• _Data supplied_:

....................

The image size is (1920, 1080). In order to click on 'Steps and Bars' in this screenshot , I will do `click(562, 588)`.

....................

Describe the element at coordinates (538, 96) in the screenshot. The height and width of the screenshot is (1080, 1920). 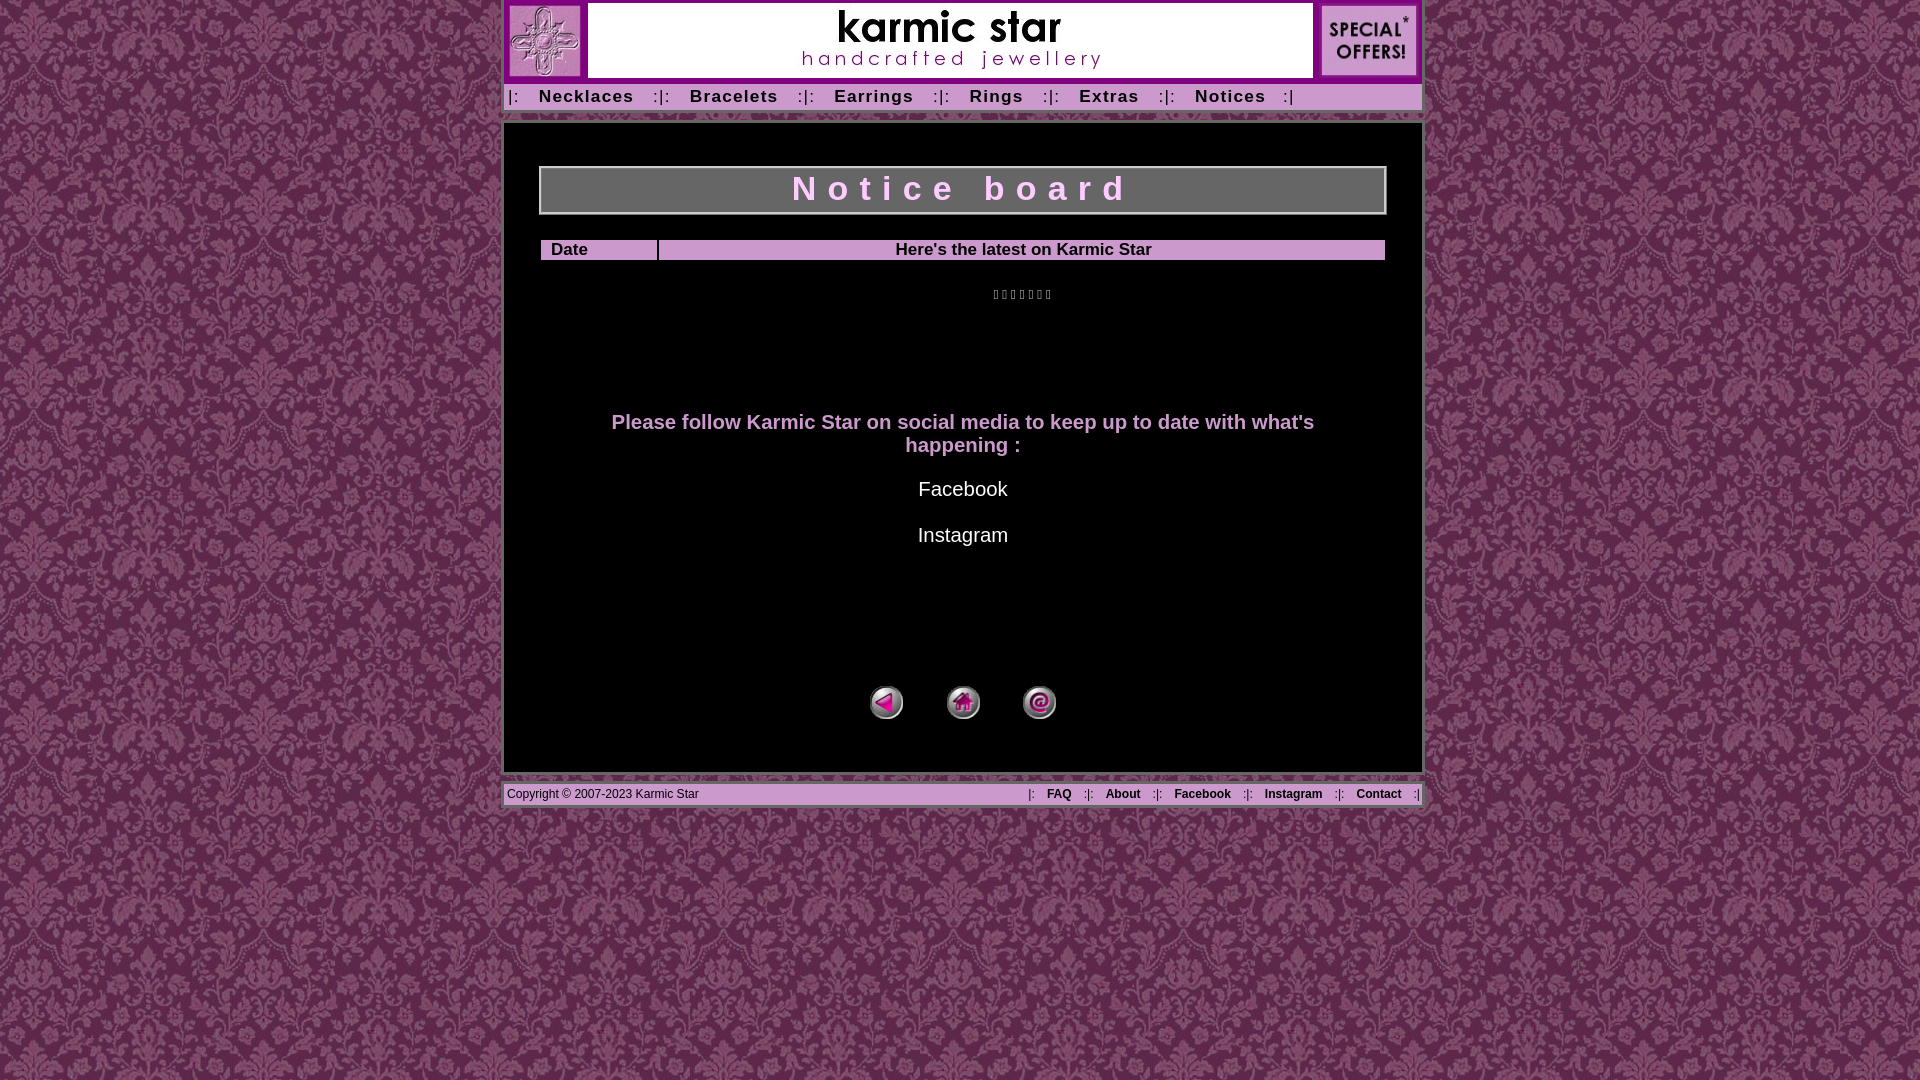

....................

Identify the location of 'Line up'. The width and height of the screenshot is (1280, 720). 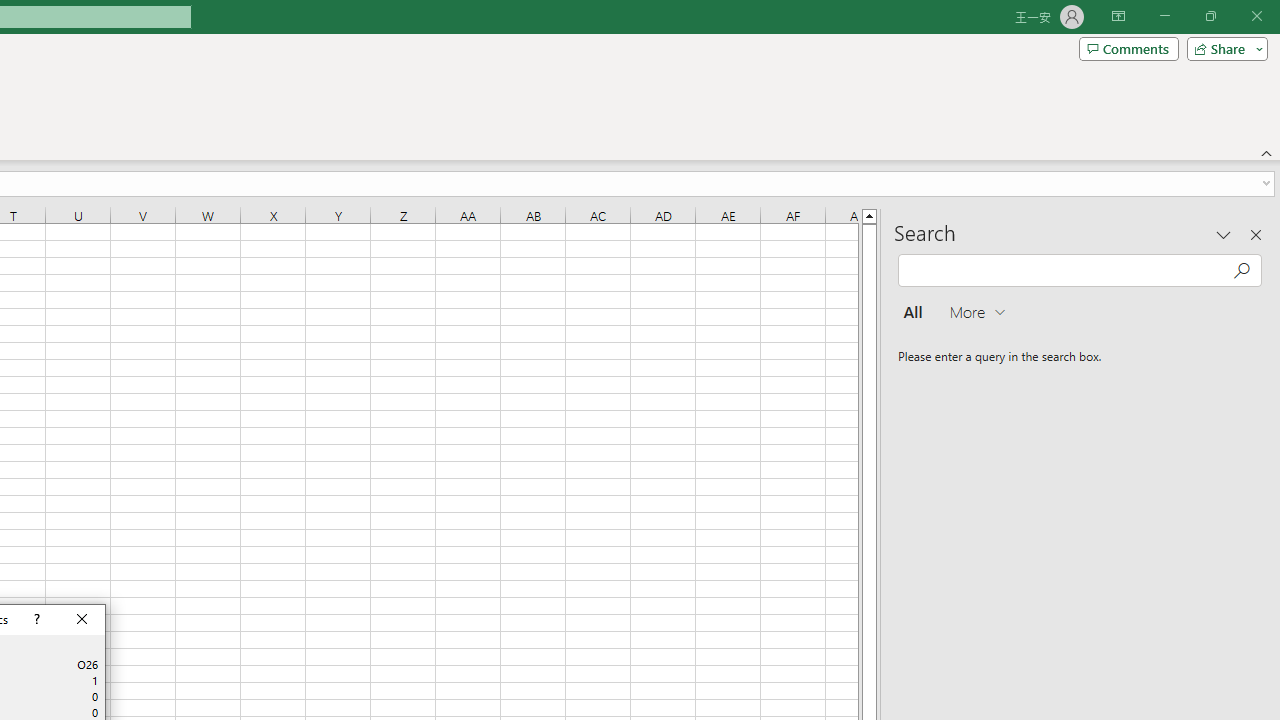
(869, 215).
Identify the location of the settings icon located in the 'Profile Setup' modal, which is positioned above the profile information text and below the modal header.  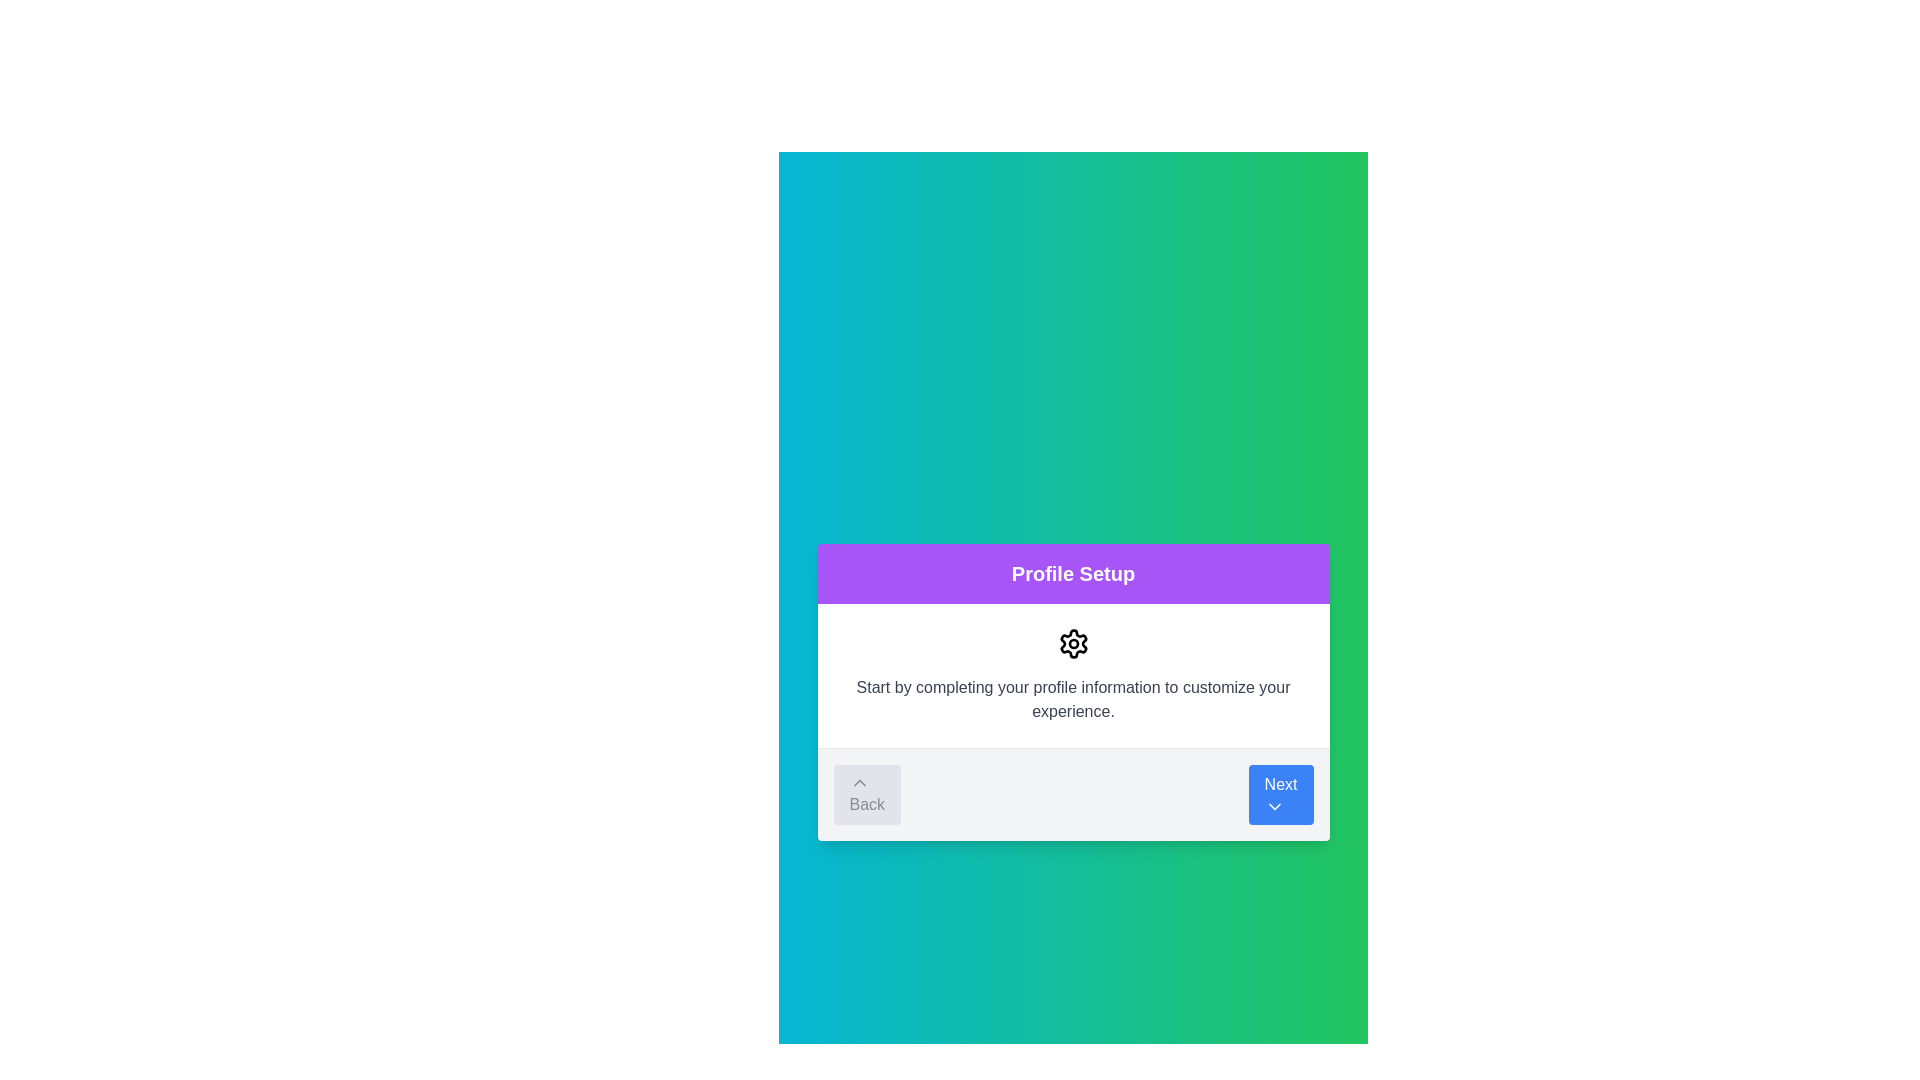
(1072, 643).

....................

• _Problem requirements_:
In the rows from the line with "Identify the location of 'Line" to the line with "(1072, 643).", switch "screenshot" to "screen capture" and give those lines again with everything else unchanged. Leave the pictures out.

• _Completed task_:
Identify the location of 'Line up'. The width and height of the screen capture is (1280, 720). 
(869, 215).
Identify the location of the settings icon located in the 'Profile Setup' modal, which is positioned above the profile information text and below the modal header.  
(1072, 643).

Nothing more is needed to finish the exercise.